Any miniaturist who has tried replicating a scene they have seen in person, in a picture, in the movies, or even in their own memories knows it is nearly impossible to include all the elements that scene actually includes. To successfully create a miniature representation of a scene, Ron Hoess (Chair of Miniature Settings at the Philadelphia Flower Show) explains that you have to selectively compress some elements of the scene. In order to fit everything and also to keep the proportions of the elements visually correct you have to remove or reorient some things. Ron does this successfully and impressively with the train layouts he designs and builds. For example, this building had several more columns of windows but once it was compressed to miniature form, it looked too crowded. Removing some of the windows made it look better proportioned even though it does not match the historic building exactly,

RonsBuilding

I call this “evoking” the scene rather than just replicating it. Since we are trying to reproduce scenes from movies for the 2015 Flower Show, I can show how that works with the movie I am working with, Alfred Hitchcock’s Rear Window. As I have complained here several times, the most familiar scene from the movie, the courtyard of some Greenwich Village apartments, is simply too wide and complex to fit in our displays. So I need to evoke the scene without actually showing it all (and possible breaking some of the rules of our exhibits).

Each of the apartments has a character with memorable characteristics and these are what I am going to rely on to evoke a sense of their apartments without actually using figures. For example, there is the couple that sleeps on their fire escape and that have a little doggie that they lower in a basket into the yard below.
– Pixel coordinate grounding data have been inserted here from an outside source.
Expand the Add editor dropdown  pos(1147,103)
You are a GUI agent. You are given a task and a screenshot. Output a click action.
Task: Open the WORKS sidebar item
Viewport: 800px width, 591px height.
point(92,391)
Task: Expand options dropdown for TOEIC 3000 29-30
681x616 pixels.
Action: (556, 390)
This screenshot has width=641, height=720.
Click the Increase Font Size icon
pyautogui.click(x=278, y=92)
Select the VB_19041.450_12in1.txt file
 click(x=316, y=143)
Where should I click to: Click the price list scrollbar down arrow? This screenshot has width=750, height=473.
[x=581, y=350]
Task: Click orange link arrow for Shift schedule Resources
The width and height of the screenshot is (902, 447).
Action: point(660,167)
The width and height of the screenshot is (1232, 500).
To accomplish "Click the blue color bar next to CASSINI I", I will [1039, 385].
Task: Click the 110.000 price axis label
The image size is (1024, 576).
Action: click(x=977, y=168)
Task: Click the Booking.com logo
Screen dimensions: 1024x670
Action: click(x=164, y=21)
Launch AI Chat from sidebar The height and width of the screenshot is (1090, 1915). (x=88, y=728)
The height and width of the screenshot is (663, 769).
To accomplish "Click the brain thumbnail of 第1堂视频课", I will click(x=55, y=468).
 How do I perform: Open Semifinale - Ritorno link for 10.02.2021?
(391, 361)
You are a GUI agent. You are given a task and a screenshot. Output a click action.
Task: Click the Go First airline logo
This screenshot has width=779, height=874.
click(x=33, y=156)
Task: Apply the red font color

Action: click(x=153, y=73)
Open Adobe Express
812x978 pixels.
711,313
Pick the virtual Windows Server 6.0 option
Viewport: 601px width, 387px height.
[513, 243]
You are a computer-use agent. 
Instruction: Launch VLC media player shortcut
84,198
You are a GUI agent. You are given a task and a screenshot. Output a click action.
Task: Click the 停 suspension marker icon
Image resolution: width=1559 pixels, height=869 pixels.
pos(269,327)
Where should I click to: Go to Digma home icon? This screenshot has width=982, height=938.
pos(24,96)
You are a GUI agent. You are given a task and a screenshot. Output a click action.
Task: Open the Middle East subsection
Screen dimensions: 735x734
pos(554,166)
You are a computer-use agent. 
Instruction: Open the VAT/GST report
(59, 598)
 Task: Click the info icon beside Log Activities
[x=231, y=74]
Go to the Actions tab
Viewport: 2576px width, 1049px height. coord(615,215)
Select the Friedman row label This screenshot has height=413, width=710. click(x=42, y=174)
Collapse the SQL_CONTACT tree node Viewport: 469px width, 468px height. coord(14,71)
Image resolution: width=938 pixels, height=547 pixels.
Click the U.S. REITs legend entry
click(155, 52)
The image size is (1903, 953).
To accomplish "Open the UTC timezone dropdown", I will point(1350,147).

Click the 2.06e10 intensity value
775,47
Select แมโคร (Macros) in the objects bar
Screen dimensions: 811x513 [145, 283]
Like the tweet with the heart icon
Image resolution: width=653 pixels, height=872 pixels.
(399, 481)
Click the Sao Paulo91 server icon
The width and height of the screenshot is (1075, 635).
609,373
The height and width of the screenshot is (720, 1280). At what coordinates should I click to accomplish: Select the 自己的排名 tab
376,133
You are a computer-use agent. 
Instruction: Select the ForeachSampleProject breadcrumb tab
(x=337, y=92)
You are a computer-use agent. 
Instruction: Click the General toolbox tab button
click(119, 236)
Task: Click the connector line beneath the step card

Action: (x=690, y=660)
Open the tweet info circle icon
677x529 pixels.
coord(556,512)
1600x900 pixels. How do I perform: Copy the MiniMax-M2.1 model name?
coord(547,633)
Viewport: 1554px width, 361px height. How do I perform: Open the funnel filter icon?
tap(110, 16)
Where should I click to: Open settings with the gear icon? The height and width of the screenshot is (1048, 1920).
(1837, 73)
At Philadelphia Miniature I found the perfect baskets made by an artist who was exhibiting at Jane Graber’s booth (I am not sure Jane made these or someone else since Jane specializes in pottery; if anyone knows, do tell me). Here is a scene from the movie and the baskets I found:

DogCouple-small

smallbasketlargebasket

The dog was a bigger problem because it was hard to find a small dog but also one that appeared to be digging in the garden. Here are the candidates and I will have to add fur to them. Some people have done this quite successfully; I have never tried.

PossibleDogsSo the dog people (called “The Strangers” on film posters and the man and woman on the fire escape in film credits) will be easy to evoke with a few props: the dog, a basket that lowers from their fire escape, a mattress on that fire escape, a cowboy statue on the window ledge (got one from a Monopoly set and another one from a vendor at Miniaturia) and some books and a typewriter..

Another memorable character is the Sculptress (called Miss Hearing Aid in the screen credits). She also has several iconic props that evoke her as well as the building she works in front of which has classic columns that I just received from The Lawbre Company (they are slow to deliver but they make nice architectural details).

Sculptress-small

It’s hard to ignore that rather…symbolic sculpture. Now, I am not a good sculptor but, thankfully, neither is she. I made this effort to duplicate her work in miniature and it is not bad. It needs to be painted and placed on a stand (and psychoanalyzed). UPDATE: I just found out that this sculpture was called “Hunger” and was a studio prop not a replica of a real sculpture.